- **To do**
1: List every market that Mäkinen names as among Varjo's biggest in the Varjo headset article below.
2: Return the passage from the Varjo headset article below verbatim. Begin at the words "Varjo chief innovation" and stop after the words "that require photorealism.".

- **Extract**
# # # #

Varjo Debuts High Resolution XR/VR Headsets for Enterprise
December 4, 2020
Finland-based Varjo debuted its third generation XR/VR headsets, the XR-3 and VR-3, respectively, which still target enterprises rather than consumers. The company’s chief marketing officer Jussi Mäkinen stated that this version doubles its so-called human-eye resolution from the previous model and cuts the price in half. The Varjo XR-3 is priced at $5,495, with the Varjo subscription starting at $1,495 for the year. The Varjo VR-3 costs $3,195 with a one-year subscription starting at $795.
VentureBeat reports Mäkinen noted that, although the prices are high, “at a time when many design teams can’t work together in person anymore, [they] can offer a good return on investment, replacing processes that take a lot of time and are a lot more expensive.”
Varjo chief innovation officer Urho Konttori said the company has “made a lot of progress over the years in terms of balancing the cost, technology, and variety of applications,” adding that both displays offer ultra-high resolution, run at 90Hz and have 99 percent RGB color accuracy, all important for use cases that require photorealism.
According to Mäkinen, the biggest markets are training, simulation, design, and engineering and, more recently medical imaging and research.
Varjo defines the “human-eye resolution” of its full-frame bionic display as featuring 1,920 pixels x 1,920 pixels per eye for the central area and 2,880 x 2,720 for the periphery. The field of view is 115 degrees. That’s an improvement over its first headset, debuted in early 2019, with “a resolution of 1,920 x 1,080 per eye and an 87-degree field of view.”
The XR-3 now offers inside-out tracking, via “cameras on the headset itself that sense the environment” rather than any external sensors. They also offer “accurate eye-tracking at up to 200Hz, giving users optimized visual fidelity through foveated rendering (which makes a display run faster by blurring your peripheral vision in areas where you aren’t actively looking).”
Both the XR-3 and VR-3 feature “integrated Ultraleap hand tracking (licensed from the Leap Motion creators) for natural interactions that involve tracking your finger movements” and offer “a three-point precision fit headband, 40 percent lighter weight, active cooling, and ultra-wide optical design for removing eye strain and simulator sickness.”
The headset weighs 1.3 pounds, without optional counterweight. Software “is compatible with applications built in Unity, Unreal Engine, OpenXR 1.0 (in early 2021) and hundreds of industrial 3D engines and applications, including Autodesk VRED, Lockheed Martin Prepar3d, VBS BlueIG, and FlightSafety Vital.” The XR-3, which can be used for augmented reality, “has depth awareness with Lidar sensors and stereo RGB video pass-through so you can see the outside world accurately with the flip of a switch.”
Both next-gen headsets can be ordered now on the company’s website and through its resellers, for shipment in early 2021.

# # # #

- **Material provided**

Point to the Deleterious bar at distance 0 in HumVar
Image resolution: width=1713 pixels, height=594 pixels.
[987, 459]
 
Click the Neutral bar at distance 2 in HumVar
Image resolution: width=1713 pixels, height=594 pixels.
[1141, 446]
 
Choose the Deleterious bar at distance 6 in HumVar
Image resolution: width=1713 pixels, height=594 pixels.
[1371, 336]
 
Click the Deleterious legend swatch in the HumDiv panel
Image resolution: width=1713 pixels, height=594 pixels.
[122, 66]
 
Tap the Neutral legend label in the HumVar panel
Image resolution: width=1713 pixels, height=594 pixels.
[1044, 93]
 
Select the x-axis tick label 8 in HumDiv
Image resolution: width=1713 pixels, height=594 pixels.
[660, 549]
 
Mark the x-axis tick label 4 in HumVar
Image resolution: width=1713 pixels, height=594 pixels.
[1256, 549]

# # # #

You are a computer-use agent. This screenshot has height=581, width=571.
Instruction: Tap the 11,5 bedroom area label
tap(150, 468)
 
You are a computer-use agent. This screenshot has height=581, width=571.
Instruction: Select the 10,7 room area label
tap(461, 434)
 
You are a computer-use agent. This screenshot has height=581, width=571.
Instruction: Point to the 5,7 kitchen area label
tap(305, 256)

# # # #

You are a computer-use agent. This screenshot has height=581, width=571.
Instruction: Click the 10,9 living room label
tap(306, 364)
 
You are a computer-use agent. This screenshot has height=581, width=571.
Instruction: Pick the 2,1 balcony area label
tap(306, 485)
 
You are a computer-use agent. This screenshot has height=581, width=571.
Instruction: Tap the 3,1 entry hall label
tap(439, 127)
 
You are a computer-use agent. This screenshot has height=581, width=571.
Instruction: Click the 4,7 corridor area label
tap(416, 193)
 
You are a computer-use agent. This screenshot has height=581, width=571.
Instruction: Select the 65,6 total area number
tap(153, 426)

# # # #

- **Results**
1: training, simulation, design, engineering, medical imaging, research

2:
Varjo chief innovation officer Urho Konttori said the company has “made a lot of progress over the years in terms of balancing the cost, technology, and variety of applications,” adding that both displays offer ultra-high resolution, run at 90Hz and have 99 percent RGB color accuracy, all important for use cases that require photorealism.